Auguste, Marie, Raymond d' Arenberg Comte de Lamarck

1753 - 1833

Informations générales
  • Né le 30 août 1753 à Bruxelles (Belgique)
  • Décédé le 26 septembre 1833 à Bruxelles (Belgique)

Mandats à l'Assemblée nationale ou à la Chambre des députés

Régime politique
Révolution
Législature
Assemblée nationale constituante
Mandat
Du 19 avril 1789 au 30 septembre 1791
Baillage
Le Quesnoy - Hainaut (Type : Bailliage)
Groupe
Noblesse

Biographies

Biographie extraite du dictionnaire des parlementaires français de 1789 à 1889 (Adolphe Robert et Gaston Cougny)

Député de la noblesse aux Etats généraux de 1789, pour le bailliage du Quesnoy (Nord), né à Bruxelles le 30 août 1753, mort à Bruxelles le 20 septembre 1833, il avait reçu de son aïeul maternel la propriété du régiment de Lamarck, au service de la France, et qui partit pour les Indes, en 1780, contre les Anglais.

Grand propriétaire en Belgique et dans la Flandre française, il prit parti pour les Belges insurgés contre la domination autrichienne, et, élu en France député de la noblesse aux Etats généraux, le 19 avril 1789, il se lia avec les membres les plus en vue du parti avancé, notamment avec Mirabeau et Talleyrand. Il était alors maréchal de camp dans l'armée française.

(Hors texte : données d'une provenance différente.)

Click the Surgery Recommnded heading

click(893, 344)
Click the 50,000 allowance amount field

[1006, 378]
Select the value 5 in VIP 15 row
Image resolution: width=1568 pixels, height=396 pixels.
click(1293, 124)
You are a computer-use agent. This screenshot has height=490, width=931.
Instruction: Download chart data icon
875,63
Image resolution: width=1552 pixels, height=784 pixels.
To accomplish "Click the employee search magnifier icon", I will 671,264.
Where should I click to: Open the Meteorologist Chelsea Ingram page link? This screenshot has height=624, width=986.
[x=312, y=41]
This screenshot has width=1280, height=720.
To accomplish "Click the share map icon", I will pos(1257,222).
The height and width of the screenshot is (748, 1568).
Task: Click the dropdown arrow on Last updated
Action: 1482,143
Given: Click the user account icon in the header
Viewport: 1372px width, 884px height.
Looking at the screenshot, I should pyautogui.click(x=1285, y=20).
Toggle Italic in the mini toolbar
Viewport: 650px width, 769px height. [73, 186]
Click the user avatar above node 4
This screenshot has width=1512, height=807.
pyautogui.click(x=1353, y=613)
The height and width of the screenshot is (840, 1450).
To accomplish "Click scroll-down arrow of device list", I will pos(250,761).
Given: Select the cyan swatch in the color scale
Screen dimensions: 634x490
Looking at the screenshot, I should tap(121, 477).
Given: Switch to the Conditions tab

Une lettre écrite par lui au comité de Gand, le 10 décembre 1789, montre qu'il ne se désintéressait pas de la révolution brabançonne, à laquelle les Etats de Flandre venaient de le rattacher en acceptant l'offre de ses services. Il conseille « l'union préalable des provinces belges, cette force sans laquelle la patrie ne recouvrera jamais sa liberté, et qui leur permettra de négocier facilement avec les puissances voisines qui, jusque-là, peuvent feindre d'ignorer, ou même ignorent réellement quelle cause, quels projets, quels hommes les étrangers serviraient en intervenant dans le mouvement des Pays-Bas, qu'on ne saurait encore qualifier au dehors d'insurrection vraiment nationale. Si c'est une constitution entièrement républicaine, et par conséquent la guerre, mais une sainte et juste guerre que vous voulez, il faut employer tous les moments de l'armistice qui vient d'être signé à y décider les provinces, à déterminer leur contingent d'hommes et d'argent, à se procurer avec abondance des armes et des munitions, en un mot à organiser très rapidement une force militaire, à intéresser les puissances voisines, ou plutôt à les désintéresser de cette grande révolution. Si ce n'est que pour regagner sur l'Empereur les avantages que vous avez perdus, il faut encore et la coalition des provinces, et l'intervention paisible et la garantie efficace des puissances voisines, mais par d'autres procédés, et avec des préparatifs d'une autre nature. Pour moi, qui verserai jusqu'à la dernière goutte de mon sang pour recouvrer la liberté de mon pays et même pour en faire une heureuse république fédérative, je déclare que je ne consentirai jamais à donner mon pays à une autre puissance, et même que je m'opposerai de toutes mes forces à une révolution qui ne tournerait qu'au profit de quelques ambitieux subalternes et perfides. »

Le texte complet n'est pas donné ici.